Labour councillors in Blyth have praised residents for their efforts in opposing the introduction of seafront parking charges, which have now been dropped.
There was also frustration at what they saw as an attempt by the Tories to take credit for stopping the charges being introduced, when they believe that it was their efforts to rally the community which won the day.
To help fund a £10million investment in parking improvements across Northumberland, the county council proposed introducing or increasing charges in a number of car parks.
As part of this, it was suggested that while the first hour would be free, up to three hours’ parking would cost £1.50 and all day would be £3 in three of Blyth’s coastal car parks – Beachway, Mermaid and the Ranch.
The proposal did not go down well in the town, with thousands of people signing a petition against the introduction of charges.
But, as reported last week, it was revealed last Tuesday (January 15) that Northumberland County Council’s leadership had decided not to push ahead with the proposals in Blyth or several other locations, including Cresswell.
The following night, at the Ashington and Blyth Local Area Council meeting in the town’s civic centre, several people in attendance, including a town councillor and a representative of Blyth Battery, praised their Labour and Lib Dem county councillors for their efforts.
After the meeting, Coun Eileen Cartie, who was one of the first to raise concerns about the proposals publicly, said: “I was thrilled to find out that the car-parking charges due to be introduced at the Blyth beach car parks have been scrapped.
“Residents of the area and local Labour councillors worked hard to share the people of Blyth’s views on the proposals to the current Tory-led council. With petitions being signed by thousands of locals, it seems they have finally found, albeit it a roundabout, way of listening.
“I believe introducing car-parking charges to an area like the beach would not only have hurt less fortunate families, but also the businesses and volunteers that work in the area too. Why should the locals have to pay to visit a natural and cherished amenity of Blyth which has been free for decades?
“It’s unfortunate the Tory council decided they didn’t want to cooperate with Labour councillors’ concerns initially and, given this was in the best interest of all of Blyth, it would have been more swift and helpful for Tory councillors of the area to have reached out to locals and other councillors of the town from the onset of the proposals.
“This is, however, a win for Blyth and the surrounding areas. I will, with the help of the residents, continue to fight and improve the area to the best of my abilities.
“For the last few years as a relatively new councillor for the Wensleydale ward, we have brought many improvements already and hope to continue doing so for the foreseeable future and I would like to thank the residents again, for supporting me and opposing the parking charges.”
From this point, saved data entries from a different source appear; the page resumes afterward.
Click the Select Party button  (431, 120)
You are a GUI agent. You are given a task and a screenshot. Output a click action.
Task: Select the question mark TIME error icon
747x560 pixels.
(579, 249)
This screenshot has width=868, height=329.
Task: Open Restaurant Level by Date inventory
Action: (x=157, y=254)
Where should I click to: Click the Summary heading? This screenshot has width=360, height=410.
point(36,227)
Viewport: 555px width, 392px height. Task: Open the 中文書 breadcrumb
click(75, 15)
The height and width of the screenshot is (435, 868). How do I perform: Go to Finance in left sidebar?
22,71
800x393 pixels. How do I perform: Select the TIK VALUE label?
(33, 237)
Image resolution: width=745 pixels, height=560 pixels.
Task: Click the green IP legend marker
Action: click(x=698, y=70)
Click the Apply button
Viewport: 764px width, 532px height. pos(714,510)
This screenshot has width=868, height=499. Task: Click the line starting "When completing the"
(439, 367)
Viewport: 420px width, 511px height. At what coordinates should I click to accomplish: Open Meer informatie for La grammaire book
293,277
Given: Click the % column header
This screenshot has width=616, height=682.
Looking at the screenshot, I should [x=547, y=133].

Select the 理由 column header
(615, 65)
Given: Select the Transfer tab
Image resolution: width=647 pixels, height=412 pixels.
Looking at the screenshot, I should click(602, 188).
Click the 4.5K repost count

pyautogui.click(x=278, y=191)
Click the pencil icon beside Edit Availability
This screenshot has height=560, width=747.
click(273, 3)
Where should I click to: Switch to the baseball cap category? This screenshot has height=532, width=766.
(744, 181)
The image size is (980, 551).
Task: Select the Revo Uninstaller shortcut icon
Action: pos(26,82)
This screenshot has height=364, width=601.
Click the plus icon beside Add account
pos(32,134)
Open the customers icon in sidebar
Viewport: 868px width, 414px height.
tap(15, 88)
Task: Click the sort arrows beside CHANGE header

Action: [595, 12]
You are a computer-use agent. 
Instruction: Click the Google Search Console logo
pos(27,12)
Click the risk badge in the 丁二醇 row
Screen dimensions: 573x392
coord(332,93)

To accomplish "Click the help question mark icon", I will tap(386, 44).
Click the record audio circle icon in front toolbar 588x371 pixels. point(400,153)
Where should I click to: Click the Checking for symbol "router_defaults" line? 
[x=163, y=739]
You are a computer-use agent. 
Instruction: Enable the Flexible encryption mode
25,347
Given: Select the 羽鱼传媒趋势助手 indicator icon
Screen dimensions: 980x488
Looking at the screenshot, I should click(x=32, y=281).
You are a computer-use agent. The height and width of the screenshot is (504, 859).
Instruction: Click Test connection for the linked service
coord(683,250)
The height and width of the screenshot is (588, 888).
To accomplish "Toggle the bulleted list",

Last week, Coun Glen Sanderson, Northumberland County Council’s cabinet member for local services, said: “I said all the way through that this was a genuine consultation.
“Introducing charges (in Blyth) is not the correct thing to do at the moment so I’m happy to withdraw the proposals. I would like to feel that this is a council that listens.”
He also claimed that some of the most helpful and constructive input came from Coun Daniel Carr, the Conservative who represents the South Beach ward on Blyth Town Council, adding: “I listened to people who haven’t used the consultation to speak in a party-political way, but to express genuine concerns.”